- Born: 1942
- Died: 22 April 2014 (aged 71–72)
- Occupation(s): paleobiologist, paleoclimatologist and paleohydrologist

= Françoise Gasse =

Françoise Gasse (/fr/; born 1942; died 22 April 2014) was a French paleobiologist, paleoclimatologist and paleohydrologist. She specialized in environmental phenomena and more specifically the study of lacustrine sediments from ancient lakes in Africa and Asia region. F. Gasse had special impact in starting the first research projects that aim at rebuilding paleoclimatic variations and Quaternary paleoenvironments in different regions and precisely: the Sahara and the Sahel, East Africa and Madagascar, Western (Caspian) and Southern (Tibet), and in the Middle East (Lebanon). She was a member of PAGES (Past Global Changes)/ The International Geosphere-Biosphere Programme.

== Career ==
She earned her PhD in geology in 1975 from the University of Paris with a thesis on the evolution of Lake Abhé. Her work became the first continuous dated African Pliocene-Pleistocene diatom record. She entered the French National Centre for Scientific Research (CNRS) and joined the Hydrology and Isotope Geochemistry lab of the Paris-Sud University in 1986, under the direction of professor Jean-Charles Fontes. She moved to the Centre de Recherche et d’Enseignement de Géosciences de l’Environnement (CEREGE) in 1998.

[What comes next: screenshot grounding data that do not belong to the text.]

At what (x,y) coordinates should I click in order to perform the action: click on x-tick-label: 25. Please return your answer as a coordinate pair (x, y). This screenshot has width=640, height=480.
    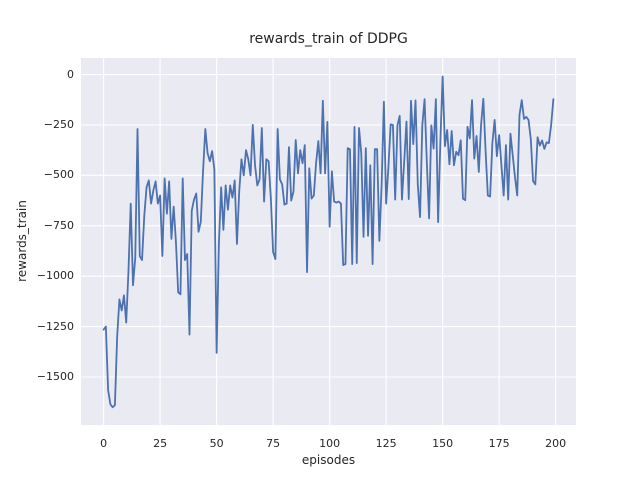
    Looking at the image, I should click on (160, 444).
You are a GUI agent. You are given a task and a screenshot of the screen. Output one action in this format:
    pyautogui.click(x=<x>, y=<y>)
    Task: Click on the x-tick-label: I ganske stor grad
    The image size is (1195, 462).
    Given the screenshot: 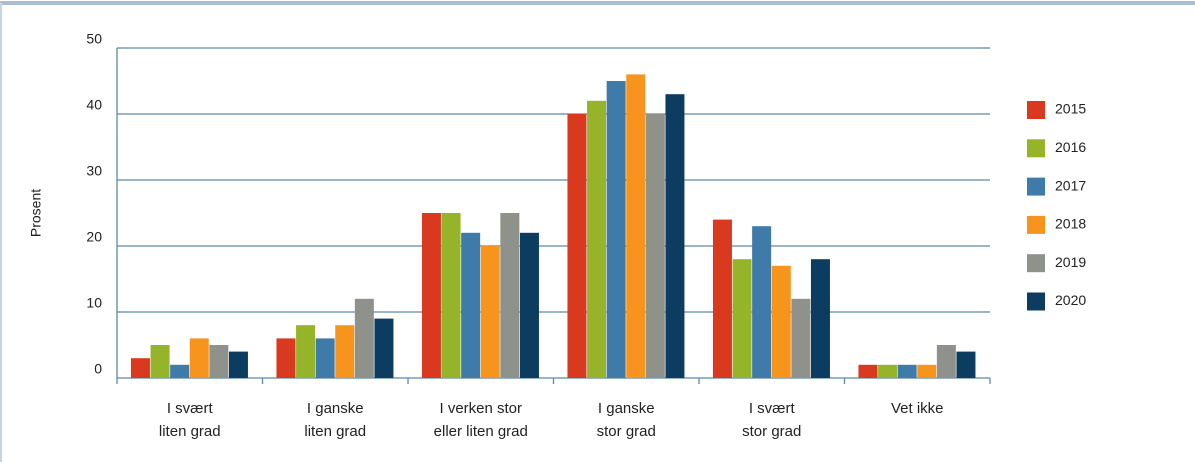 What is the action you would take?
    pyautogui.click(x=626, y=420)
    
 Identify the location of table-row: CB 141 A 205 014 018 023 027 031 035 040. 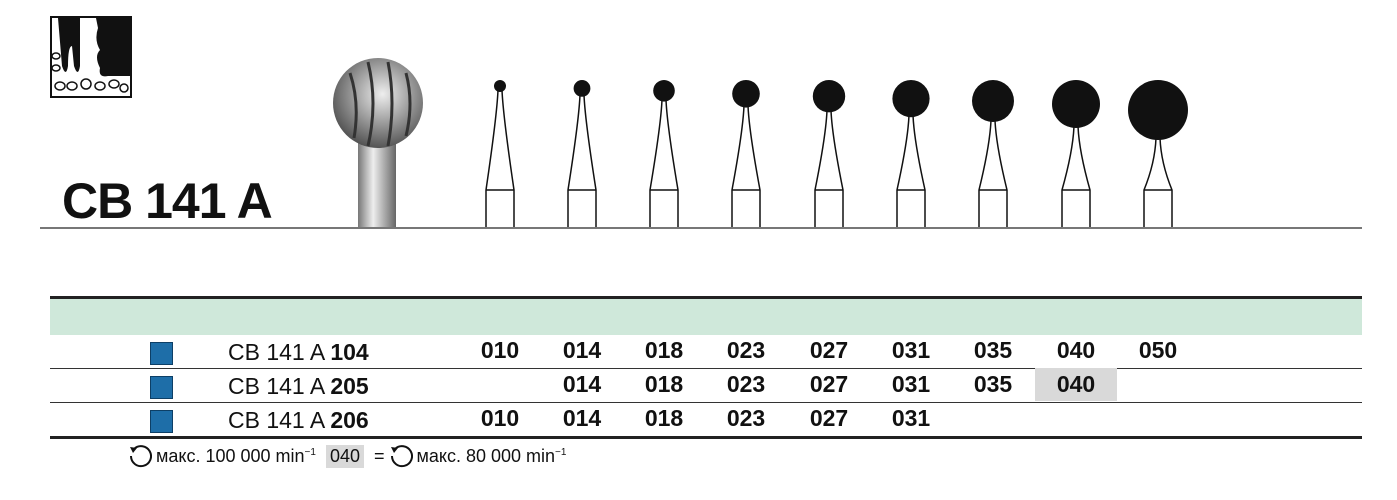
(706, 386).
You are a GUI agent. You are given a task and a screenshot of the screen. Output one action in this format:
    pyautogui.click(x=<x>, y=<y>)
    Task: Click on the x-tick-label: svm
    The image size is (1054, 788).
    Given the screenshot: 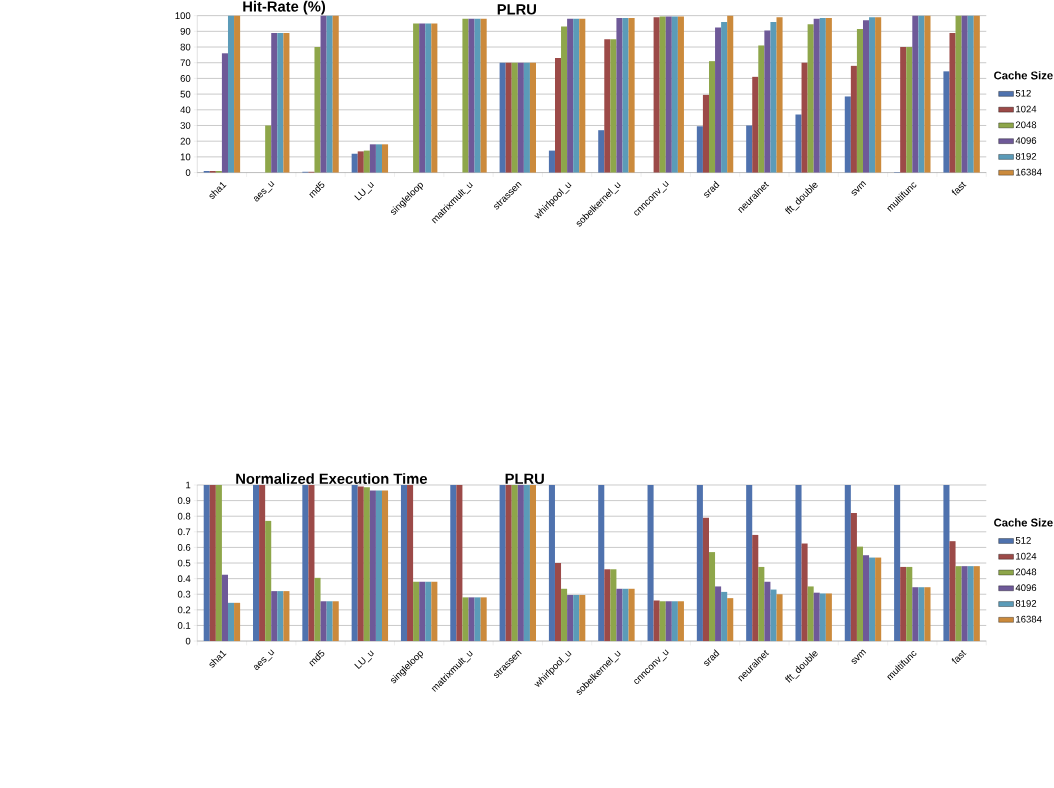 What is the action you would take?
    pyautogui.click(x=859, y=657)
    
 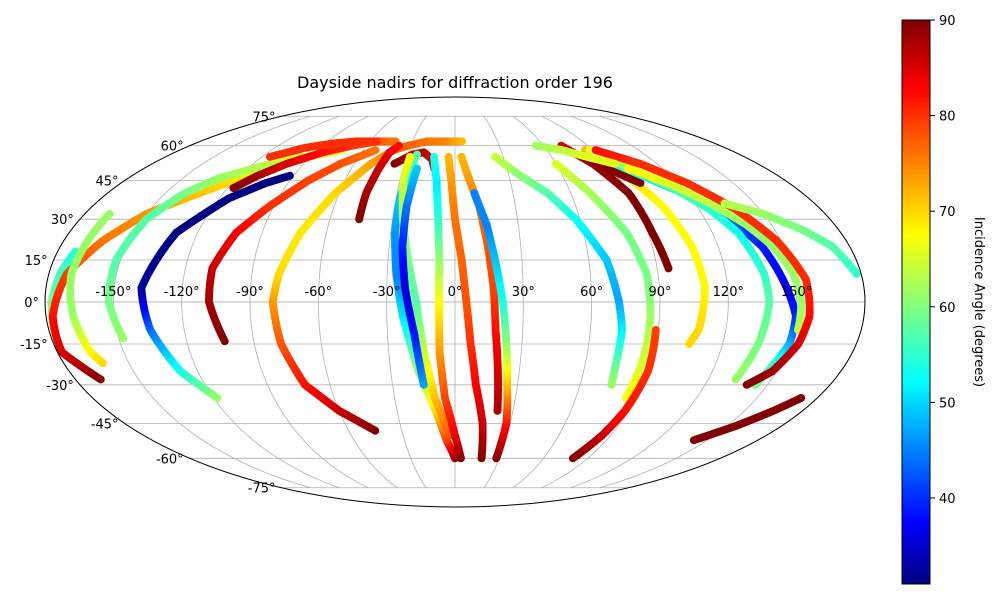 What do you see at coordinates (34, 346) in the screenshot?
I see `latitude-tick-label: -15°` at bounding box center [34, 346].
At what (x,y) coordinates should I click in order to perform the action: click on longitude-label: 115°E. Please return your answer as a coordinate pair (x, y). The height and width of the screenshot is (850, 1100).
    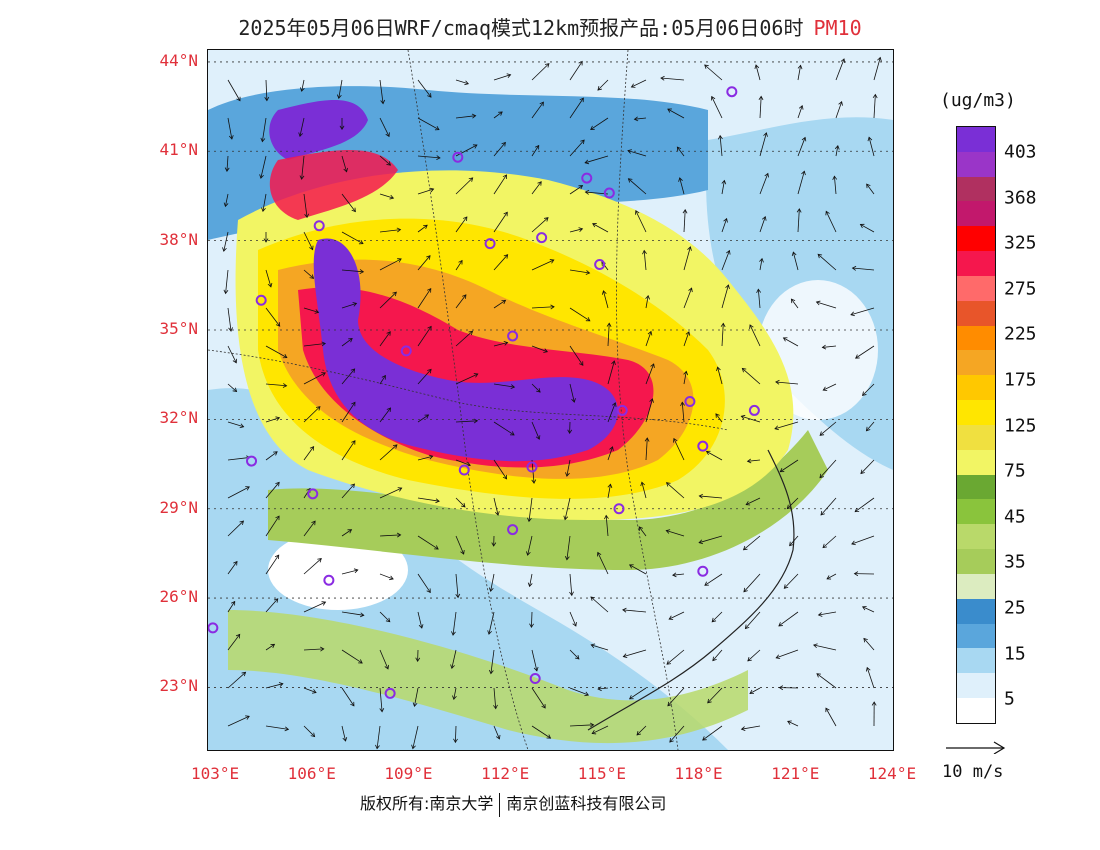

In 2005 she became the first woman to receive the Vega Medal from the Swedish Society for Anthropology and Geography.

In 2010, she was awarded the Hans Oeschger Medal bestowed by the European Union of Geosciences for her "contribution to the reconstruction of climate variability during the Holocene from continental archives and to a better understanding of climate mechanisms involved during this period."